Copy the lines of the material word for word, beginning at the line that contains "Будь Здоров! (418, 1531)" and stopping after the line that contains "Greg2020slom (204, 1959)". Leave the pictures out of your copy.

Dataset entries:
START

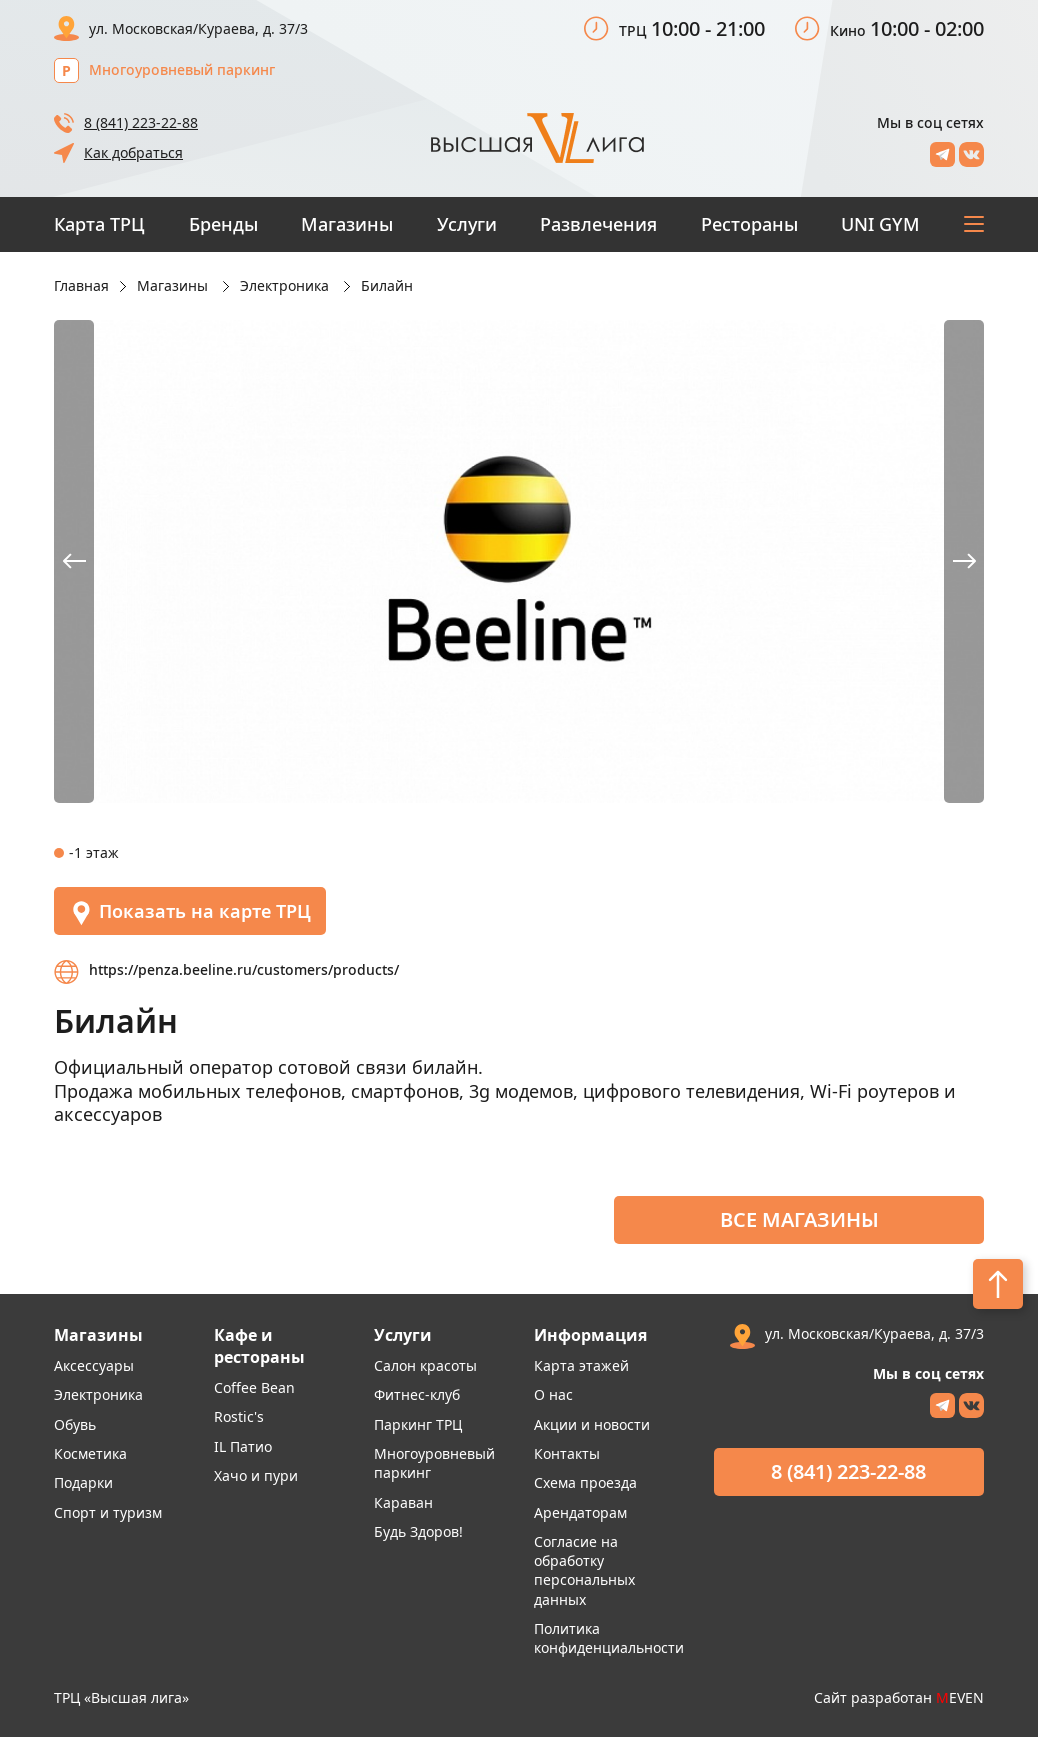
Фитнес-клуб (417, 1394)
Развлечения (598, 224)
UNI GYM (880, 224)
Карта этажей (581, 1365)
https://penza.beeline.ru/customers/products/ (244, 969)
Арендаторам (580, 1512)
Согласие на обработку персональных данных (584, 1570)
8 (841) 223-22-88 (141, 122)
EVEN (960, 1697)
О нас (553, 1394)
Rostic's (239, 1416)
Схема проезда (585, 1482)
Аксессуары (94, 1365)
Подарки (83, 1482)
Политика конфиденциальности (609, 1638)
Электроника (98, 1394)
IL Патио (243, 1446)
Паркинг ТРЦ (418, 1424)
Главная (81, 285)
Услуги (467, 224)
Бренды (223, 224)
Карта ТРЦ (99, 224)
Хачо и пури (256, 1475)
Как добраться (133, 152)
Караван (403, 1502)
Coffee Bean (254, 1387)
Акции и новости (592, 1424)
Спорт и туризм (108, 1512)
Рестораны (749, 224)
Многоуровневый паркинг (182, 69)
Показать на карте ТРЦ (190, 912)
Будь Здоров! (418, 1531)
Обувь (75, 1424)
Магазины (347, 224)
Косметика (90, 1453)
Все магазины (799, 1219)
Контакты (567, 1453)
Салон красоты (425, 1365)
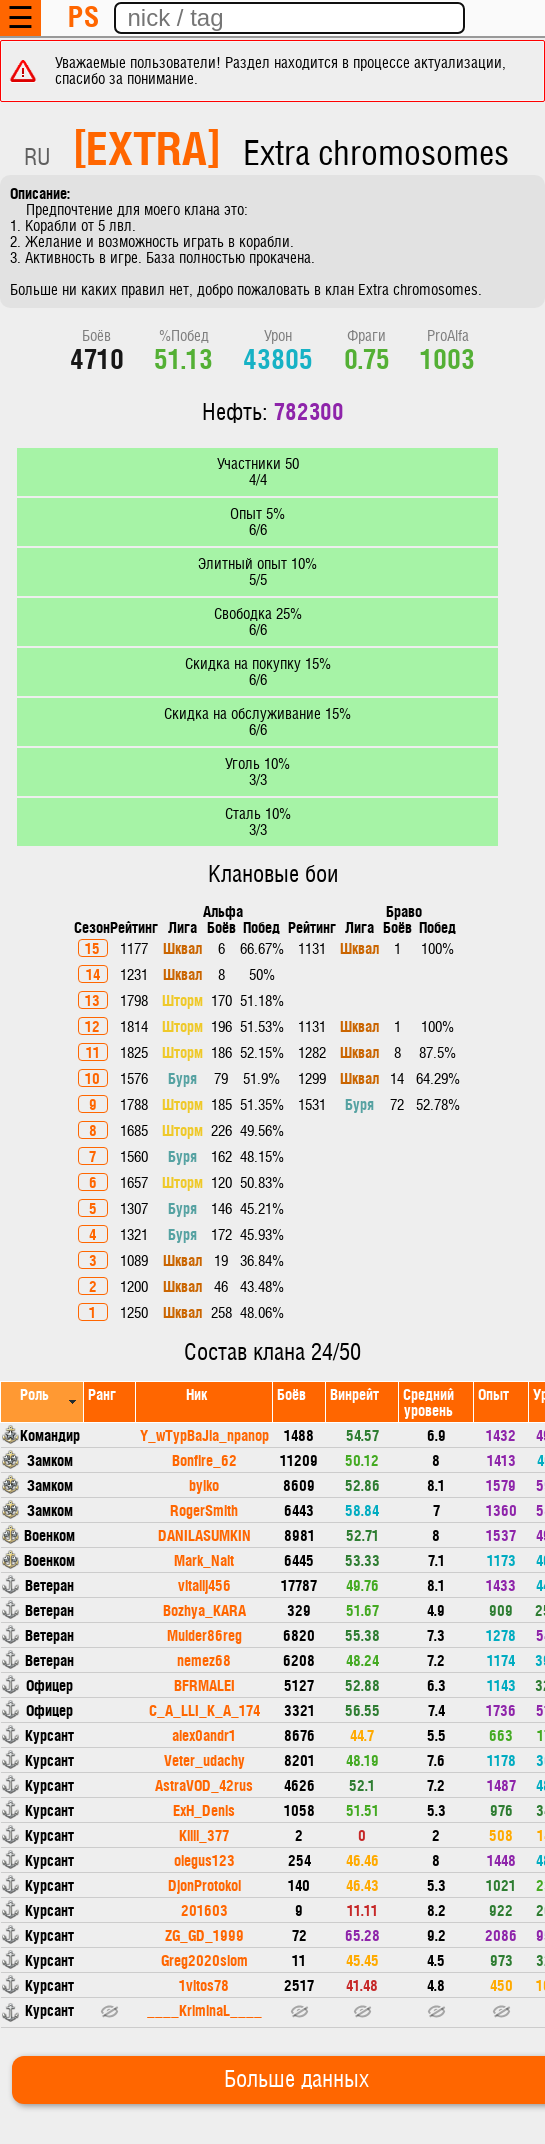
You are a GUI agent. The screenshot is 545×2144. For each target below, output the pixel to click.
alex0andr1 (204, 1734)
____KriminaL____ (204, 2009)
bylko (204, 1484)
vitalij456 (204, 1584)
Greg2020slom (204, 1959)
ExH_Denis (204, 1809)
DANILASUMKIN (204, 1534)
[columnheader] (42, 1401)
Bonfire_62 (204, 1459)
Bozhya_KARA (204, 1609)
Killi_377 (204, 1834)
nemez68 (204, 1659)
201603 (204, 1909)
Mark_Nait (204, 1559)
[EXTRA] (147, 146)
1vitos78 (204, 1984)
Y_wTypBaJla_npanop (204, 1434)
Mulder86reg (204, 1634)
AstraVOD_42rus (204, 1784)
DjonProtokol (204, 1884)
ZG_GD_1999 (204, 1934)
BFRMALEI (204, 1684)
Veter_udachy (204, 1759)
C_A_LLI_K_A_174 (204, 1709)
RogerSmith (204, 1509)
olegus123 (204, 1859)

END

Expected answer:
Будь Здоров! (418, 1531)
Обувь (75, 1424)
Магазины (347, 224)
Косметика (90, 1453)
Все магазины (799, 1219)
Контакты (567, 1453)
Салон красоты (425, 1365)
You are a GUI agent. The screenshot is 545×2144. For each target below, output the pixel to click.
alex0andr1 (204, 1734)
____KriminaL____ (204, 2009)
bylko (204, 1484)
vitalij456 (204, 1584)
Greg2020slom (204, 1959)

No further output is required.